» Excerpt provided:
We are continuing to see the benefits of the restructuring actions we have taken in this segment, and we remained well-positioned to take advantage of higher volumes in 2026, particularly as we ramp the newly announced Zoox business in the second half of the year. For the full year, revenues were essentially flat. Adjusted operating income for the full year was $3.8 million, an increase of $4.6 million compared to 2024, primarily due to operational efficiencies achieved. We are starting to see the benefits of the margin improvement initiatives we have implemented in this segment, right as growth is accelerating on the back of new business wins ramping. Moving to slide 8.
Our Trim Systems and Components revenues in the fourth quarter decreased 22.5% to $34.4 million compared to the year-ago quarter, due to lower sales volume as a result of decreased customer demand. As a reminder, this segment solely serves the North American market and is most directly impacted by the reduction in Class 8 production volumes. Adjusted operating loss for the fourth quarter was $1.4 million compared to profits of $0.9 million in the prior year. The decrease is primarily attributable to lower demand levels. In addition to a successful new wiper program launch, we expect our focus on cost discipline to return this segment to profitability as Class 8 production improves throughout 2026. For the full year, revenues were down 22.9% due to the decreased customer demand in North America.
Adjusted operating income for the full year was $0.2 million, a decrease of $13.4 million compared to 2024, primarily driven by decreased customer demand and the reduction of backlog in the prior period. That concludes my financial overview commentary. I will now turn the call over to James to cover our end market outlook, key strategic actions, and our 2026 guidance.

» Collected material:
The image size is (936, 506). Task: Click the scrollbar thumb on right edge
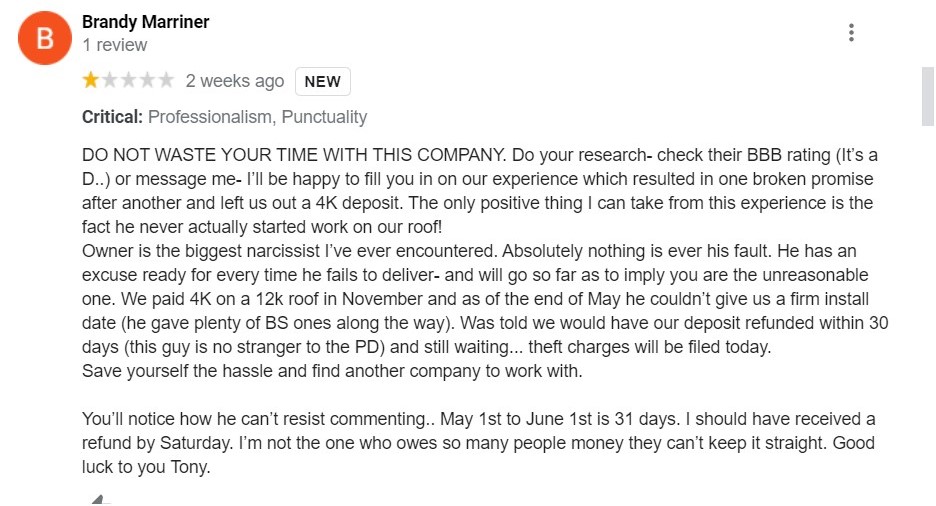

» Job 1:
Using the earnings call excerpt, decide whether each statement agrees with it: (a) Fourth-quarter Trim Systems and Components revenues fell 22.5% to $34.4 million; (b) the Trim Systems and Components segment serves both North American and European markets; (c) full-year revenues rose in the segment that will ramp the Zoox business. Answer yes or no for each and quote the words that decide it.
» Job 2:
Return the passage of the earnings call excerpt that begins at the words "Our Trim Systems" and stops after "in North America.".

» Final result 1:
(a) Yes: "Our Trim Systems and Components revenues in the fourth quarter decreased 22.5% to $34.4 million"
(b) No: "this segment solely serves the North American market"
(c) No: "For the full year, revenues were essentially flat."

» Final result 2:
Our Trim Systems and Components revenues in the fourth quarter decreased 22.5% to $34.4 million compared to the year-ago quarter, due to lower sales volume as a result of decreased customer demand. As a reminder, this segment solely serves the North American market and is most directly impacted by the reduction in Class 8 production volumes. Adjusted operating loss for the fourth quarter was $1.4 million compared to profits of $0.9 million in the prior year. The decrease is primarily attributable to lower demand levels. In addition to a successful new wiper program launch, we expect our focus on cost discipline to return this segment to profitability as Class 8 production improves throughout 2026. For the full year, revenues were down 22.9% due to the decreased customer demand in North America.